Permutation A permutation is an arrangement of elements. A permutation of n elements can be represented by an arrangement of the numbers 1, 2, …n in some order. Eg. 5, 1, 4, 2, 3.
Cycle notation A permutation can be represented as a composition of permutation cycles. A permutation cycle is a set of elements in a permutation that trade places with one another.
For e.g.
P = { 5, 1, 4, 2, 3 }:
Here, 5 goes to 1, 1 goes to 2 and so on (according to their indices position):
5 -> 1
1 -> 2
2 -> 4
4 -> 3
3 -> 5
Thus it can be represented as a single cycle: (5, 1, 2, 4, 3).
Now consider the permutation: {5, 1, 4, 3, 2}. Here
5 -> 1
1 -> 2
2 -> 5 this closes 1 cycle.
The other cycle is
4 -> 3
3 -> 4
In cycle notation it will be represented as (5, 1, 2) (4, 3).
Transpositions:
Now all cycles can be decomposed into a composition of 2 cycles (transpositions). The number of transpositions in a permutation is important as it gives the minimum number of 2 element swaps required to get this particular arrangement from the identity arrangement: 1, 2, 3, … n. The parity of the number of such 2 cycles represents whether the permutation is even or odd.
For e.g.
The cycle (5, 1, 2, 4, 3) can be written as (5, 3)(5, 4)(5, 2)(5, 1). 4 transpositions (even).
Similarly,
(5, 1, 2) -> (5, 2)(5, 1)
(5, 1, 2)(4, 3) -> (5, 2)(5, 1)(4, 3). 3 transpositions (odd).

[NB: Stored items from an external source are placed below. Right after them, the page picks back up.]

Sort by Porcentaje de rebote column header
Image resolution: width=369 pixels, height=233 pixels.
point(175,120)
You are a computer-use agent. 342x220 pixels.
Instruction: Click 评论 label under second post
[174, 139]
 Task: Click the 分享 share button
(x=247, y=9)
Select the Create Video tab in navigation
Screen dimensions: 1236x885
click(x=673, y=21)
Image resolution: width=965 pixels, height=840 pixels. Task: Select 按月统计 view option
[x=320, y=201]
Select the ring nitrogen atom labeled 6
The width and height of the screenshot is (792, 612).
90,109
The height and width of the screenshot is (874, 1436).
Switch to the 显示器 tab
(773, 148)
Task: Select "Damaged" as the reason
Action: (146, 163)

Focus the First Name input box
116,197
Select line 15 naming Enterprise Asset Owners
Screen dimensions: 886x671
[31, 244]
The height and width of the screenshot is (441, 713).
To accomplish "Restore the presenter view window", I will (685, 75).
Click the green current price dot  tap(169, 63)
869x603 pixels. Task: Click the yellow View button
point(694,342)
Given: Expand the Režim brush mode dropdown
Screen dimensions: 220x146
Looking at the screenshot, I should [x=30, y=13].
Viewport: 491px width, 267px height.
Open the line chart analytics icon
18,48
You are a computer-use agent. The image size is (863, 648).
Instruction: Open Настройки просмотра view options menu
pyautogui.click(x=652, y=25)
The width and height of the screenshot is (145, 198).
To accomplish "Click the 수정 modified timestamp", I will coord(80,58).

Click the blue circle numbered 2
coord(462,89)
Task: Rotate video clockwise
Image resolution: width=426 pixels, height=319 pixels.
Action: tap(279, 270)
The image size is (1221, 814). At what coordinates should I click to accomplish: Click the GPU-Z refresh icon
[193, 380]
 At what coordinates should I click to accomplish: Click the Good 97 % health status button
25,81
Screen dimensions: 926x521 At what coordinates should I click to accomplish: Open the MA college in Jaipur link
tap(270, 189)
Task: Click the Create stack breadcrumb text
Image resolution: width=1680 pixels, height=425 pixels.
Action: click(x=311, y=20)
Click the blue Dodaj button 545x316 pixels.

It is clear from the examples that the number of transpositions from a cycle = length of the cycle - 1.
Problem
Given a permutation of n numbers P1, P2, P3, … Pn. Calculate the number of transpositions in it.
Example:
Input: 5 1 4 3 2
Output: 3
Approach:
The permutation can be easily represented as a directed graph where the number of connected components gives the number of cycles. And (the size of each component – 1) gives the number of transpositions from that cycle.
Example Permutation : {5, 1, 4, 3, 2} -> (5, 1, 2)(4, 3)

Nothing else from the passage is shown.